Too much of a good thing

The prognosis was a natural clearing of the obstruction or, failing that, surgical intervention. The diagnosis, following an expensive computed tomography scan, was a small bowel obstruction caused by eating too many raw vegetables.

I had overdosed on salad.

The scan revealed a pinch-point in the small intestine caused by scar tissue resulting from a hernia operation almost two decades ago. Too much fibrous material can stop up at this point, causing any solid or liquid material taken orally to become a ticking time-bomb—what cannot go down, must come up.

In effect, this meant periods of intense abdominal pain and regurgitation. It started a couple years ago. Ascertaining the cause was a relief, although the bill for 24 hours’ observation and the CT scan will take us a year to pay, at over $400 per month. We couldn’t afford insurance when my employer offered and were not eligible to enroll when my spouse found full-time employment last spring. We’ll be able to enroll in November and cover any medical expenses incurred after Jan. 1, 2026.

Of course, now that we’re paying monthly for medical debt, we may not be able to additionally afford medical insurance deductions from my income. I suspect this double-bind is not uncommon in these United States.

Gut health has become a prevalent concern for my generational cohort.
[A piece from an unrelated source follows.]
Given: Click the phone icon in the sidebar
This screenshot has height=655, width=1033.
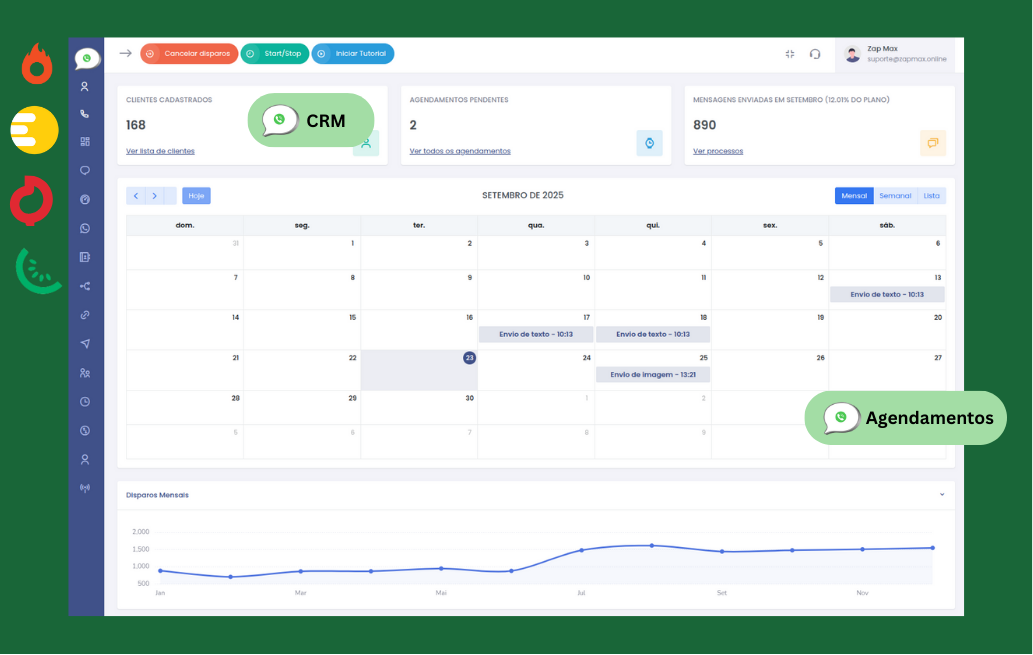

Crohn’s, celiac, and irritable bowel syndrome have all become common, kitchen table talking points. I am fortunate in that my own issues do not apparently require radical dietary and lifestyle changes, or medication. Boiling and steaming vegetables, and cutting them into smaller pieces, chewing more thoroughly, and consistently stretching and moving in ways that promote digestion, should suffice. 
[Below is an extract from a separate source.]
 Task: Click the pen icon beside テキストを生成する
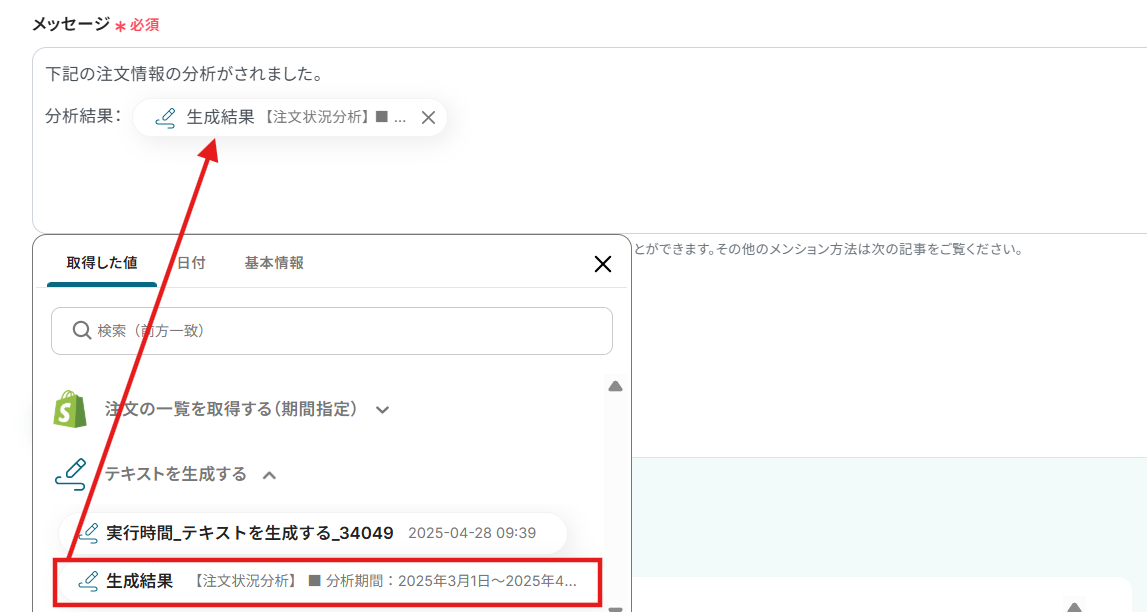(71, 474)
Like so many national-level policy initiatives, exhortations to “make America healthy again” are rooted in very popular mandates. The question of how to pursue the changes we all want to see continues to be a source of divisions.
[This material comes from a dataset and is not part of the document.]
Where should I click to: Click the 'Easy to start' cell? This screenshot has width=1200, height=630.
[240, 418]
What should we be doing to promote better health in our country? How are we seeking to do so, from both top-down and bottom-up standpoints?

We’re seeing a lot of disruption in the institutions charged with administering public health, everything from controversy around the national Health and Human Services Department under Robert Kennedy Jr. and the nation’s relationship with the Centers for Disease Control and Prevention and the World Health Organization, to our own state health services bracing for likely budget cuts and potential government shutdown.

But were those institutions, whose aims are indubitably good, fulfilling their missions and purposes? Would more good intentions (and ever-increasing funding) be too much of a good thing with too little to show?

How can we find the obstruction and what will it cost?